Microsoft announced today that it has added support for the Intel-backed Clear Linux distribution in instances for its Azure public cloud platform.
It’s the latest in a lengthy string of Linux distributions to become available on the company’s Azure cloud. Microsoft already supports CentOS, CoreOS, Debian, Oracle Linux, Red Hat Enterprise Linux, SUSE Enterprise Linux, OpenSUSE and Ubuntu in Azure instances.
The new distro is available in three versions from Microsoft – first, in a stripped-down, simple VM designed for maximum customizability, second, in a Docker-based container runtime, and, finally, in a “sample solution image” designed for machine learning applications, to demonstrate some of the possibilities.

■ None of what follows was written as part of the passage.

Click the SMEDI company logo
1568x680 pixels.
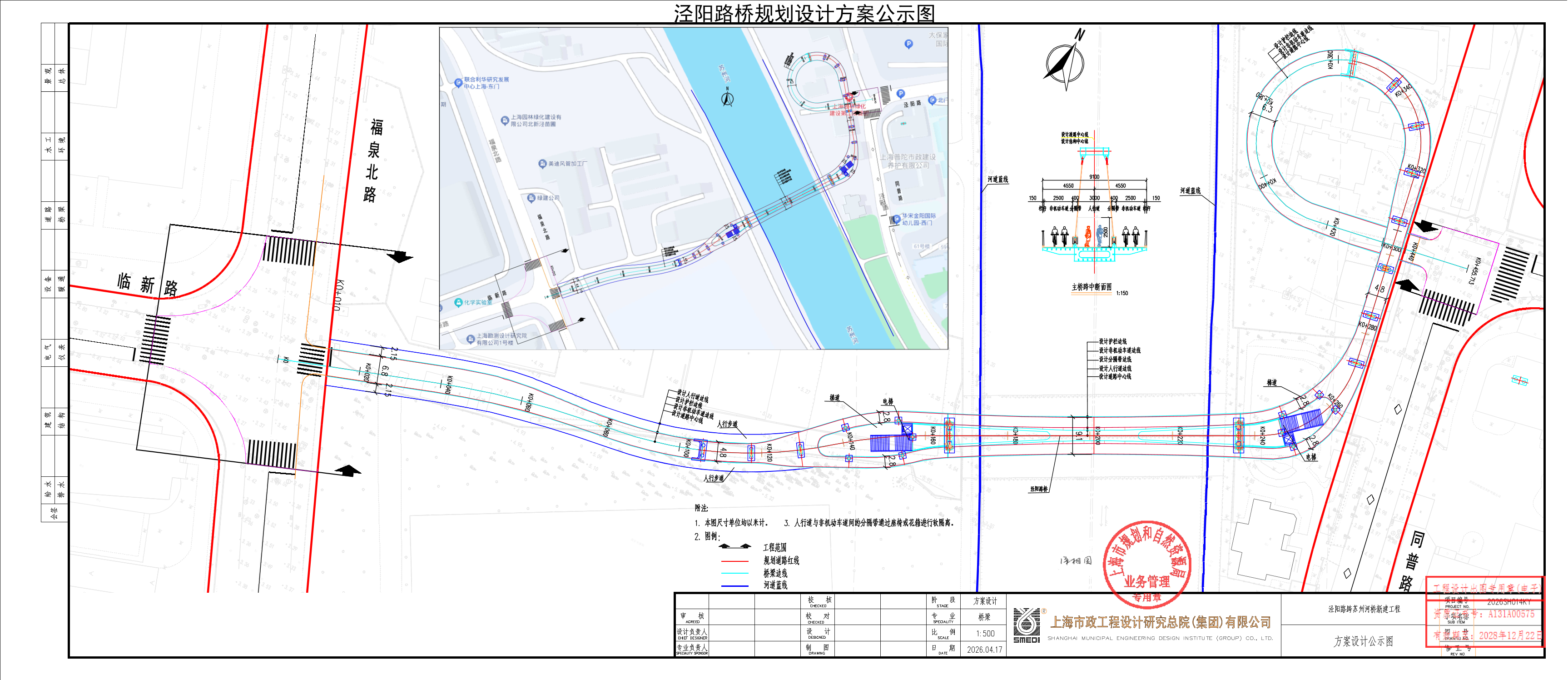pos(1026,625)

Clear Linux is a lightweight Linux distribution designed to be as high-performing as possible for server and cloud use – it’s the brainchild of Intel, which is positioning it as a key building block for containerized applications in particular and the cloud in general. It features a sophisticated workload scheduler, optimizations to the kernel and major Linux components like systemd and stateless operation.
Stateless is a big deal, according to Microsoft open source product manager Jose Miguel Parrella, particularly for teams operating in a DevOps environment.
“By separating the system defaults and distribution best practices from the user configuration, Clear Linux simplifies maintenance and deployment which becomes very important as infrastructure scales,” he said in a statement.
Microsoft’s embrace of Linux as a technology of the future, particularly where the cloud is concerned, has been well-documented. The company, which joined the Linux Foundation in November, says that fully a third of all virtual machines running on Azure are Linux.